DOMINGO XXIII DEL TIEMPO ORDINARIO -A-

«LO QUE ATÉIS EN LA TIERRA QUEDARÁ ATADO EN EL CIELO...»

 

CITAS BÍBLICAS: Ez 33, 7-9 * Rm 13, 8-10 * Mt 18, 15-20

El distintivo de todo cristiano, o sea, aquello que lo distingue de otra persona que no lo es, es el amor, y la virtud en la que se manifiesta el amor es la caridad. El Señor dice en el evangelio de san Juan: «Amaos como yo os he amado. En esto conocerán que sois mis discípulos».

Con frecuencia se confunde el amor con la afectividad. El amor se da gratuitamente sin esperar correspondencia o compensación. La afectividad, sin embargo, espera siempre ser correspondida por el otro o la otra. El amor obra con entera libertad, mientras que la afectividad actúa siempre condicionada por la reacción que pueda tener la otra persona, procurando no perder su aprecio. Resumiendo, el amor actúa libremente, mientras que la afectividad está siempre condicionada a la reacción del otro.

Traemos a colación todo esto porque hay una faceta del amor o la caridad, que no se entiende siempre en su justa medida. Nos estamos refiriendo a la llamada corrección fraterna.
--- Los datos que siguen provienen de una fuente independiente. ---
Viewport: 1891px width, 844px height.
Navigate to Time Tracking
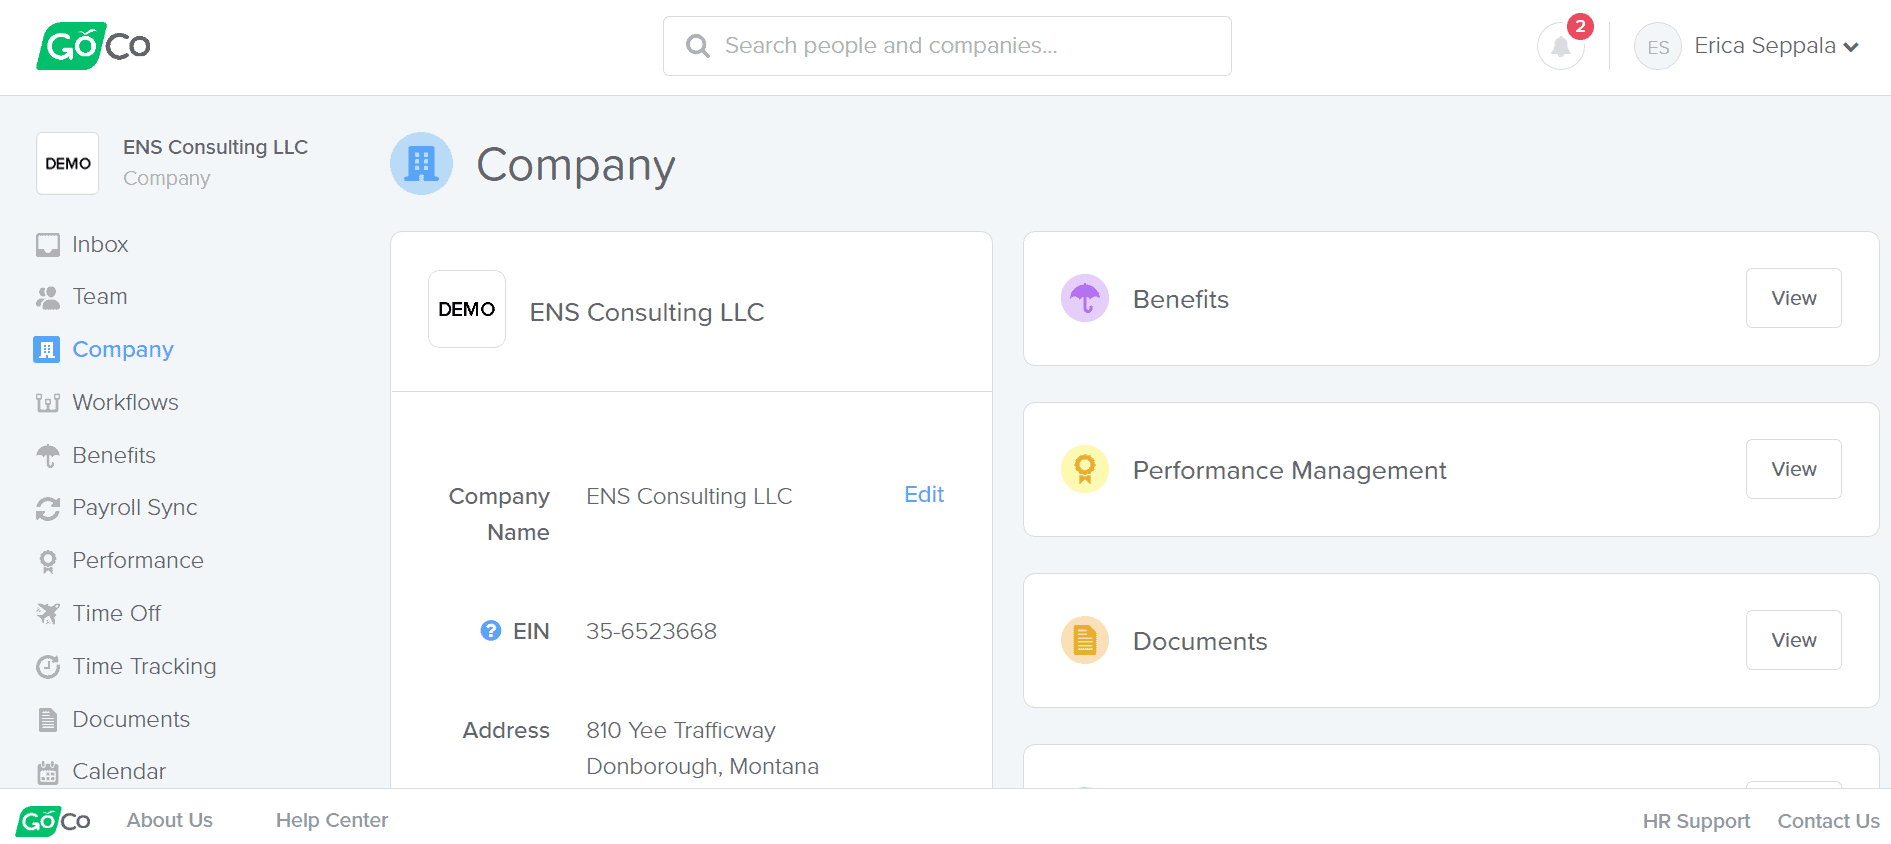coord(144,666)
Hoy el Señor, en el evangelio, nos enseña a practicarla. Amar o practicar la caridad con el otro, no implica aceptar en silencio sus errores o sus caprichos. Practicar la caridad implica corregir al otro poniéndolo en la verdad. Si no lo hacemos, nos hacemos cómplices de sus errores o del mal que pueda llevar a cabo. Callar, en estos casos, significa amarle poco.

Corregir al otro no significa quererlo menos. Corregirlo con amor es la demostración de que se le quiere de verdad, sin condicionamientos. Dice el Señor en la Escritura: «Yo, a quien amo, corrijo y reprendo». Corregir al otro, es ayudarle a entrar en la verdad. Lo que ocurre es que con la verdad en la mano podemos hundirlo, y ésta, no es precisamente, la finalidad de la corrección. Si corregimos con amor, tendrá la prueba de que nuestra intención no es hacerle daño. Por eso hoy el Señor nos dice que el primer paso que hemos de dar, es hablar de buenas maneras con el hermano en privado. Corregir en público supone con frecuencia humillarlo delante de los demás, y esta humillación hay que evitarla.
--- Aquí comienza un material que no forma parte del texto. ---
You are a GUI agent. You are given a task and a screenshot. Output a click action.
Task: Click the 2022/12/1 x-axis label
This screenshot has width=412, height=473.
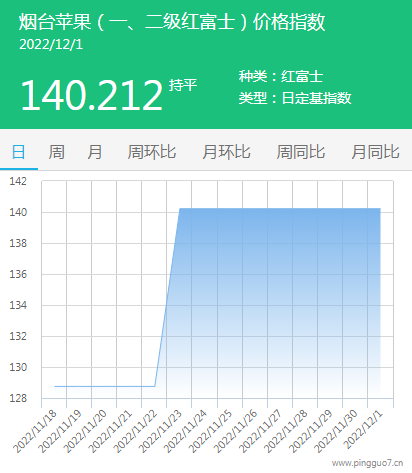click(x=364, y=430)
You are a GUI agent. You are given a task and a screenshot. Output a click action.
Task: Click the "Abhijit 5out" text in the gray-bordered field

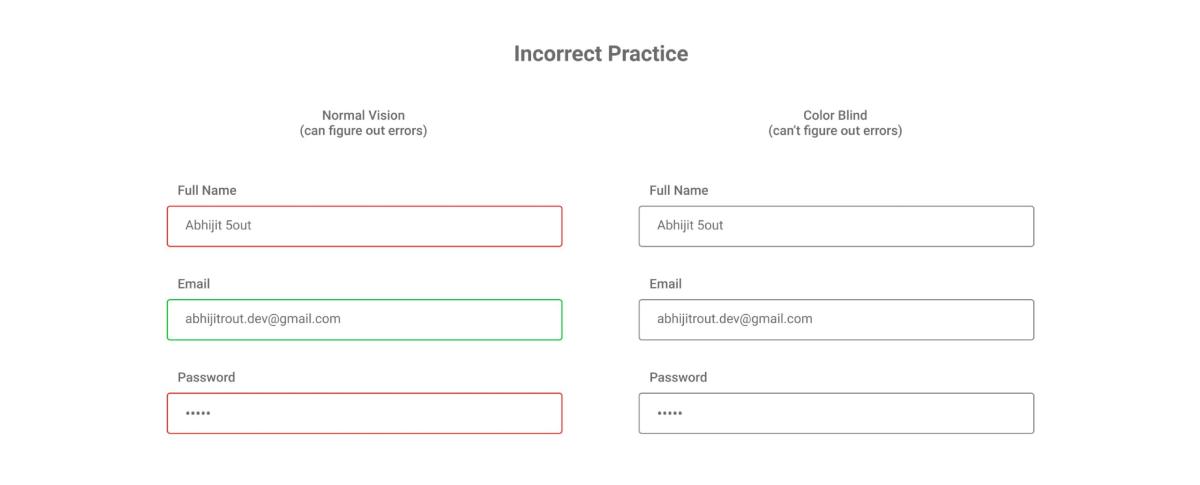tap(690, 226)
Si el hermano persiste en el error y no corrige su comportamiento y el asunto es grave, hay que apercibirlo delante de dos o tres testigos, para después hacerlo, si es preciso, delante de la comunidad. Lo que sería intolerable es que, por una caridad mal entendida, nosotros calláramos.
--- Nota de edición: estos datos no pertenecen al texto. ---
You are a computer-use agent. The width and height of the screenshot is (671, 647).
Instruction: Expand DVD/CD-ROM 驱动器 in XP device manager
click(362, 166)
La corrección fraterna en la vida del cristiano es fundamental hasta el punto de hacer cargar sobre nuestra conciencia, si callamos, el pecado del hermano. Así se lo dice el Señor al profeta Ezequiel: «Si tú no hablas para advertir al malvado que deje su conducta, él, el malvado, morirá por su culpa, pero de su sangre yo te pediré cuentas a ti». Esto significa que, ante el mal, el cristiano no pude volver la cabeza y mirar hacia otro lado. Esta actitud, desde luego, va más allá de lo que es la corrección fraterna, pero está en relación con la elección que El Señor ha hecho sobre nosotros, para que seamos en esta generación testigos de la verdad, como él lo fue en su vida terrena.

A continuación, el Señor, para hacer presente hasta qué punto se identifica con su Iglesia, y con sus discípulos, dice: «Os aseguro que todo lo que atéis en la tierra quedará atado en el cielo, y todo lo que desatéis en la tierra quedará desatado en el cielo».

Cristo es la Iglesia y la Iglesia es el mismo Cristo, por eso nos dice también: «Si dos de vosotros se ponen de acuerdo en la tierra para pedir algo, se lo dará mi Padre del cielo. Porque donde dos o tres están reunidos en mi nombre, allí estoy yo en medio de ellos». Con esto nos hace ver que, si importante es la oración personal, mucho más lo es la oración comunitaria por tener la certeza de la presencia del mismo Cristo en medio de los que oran.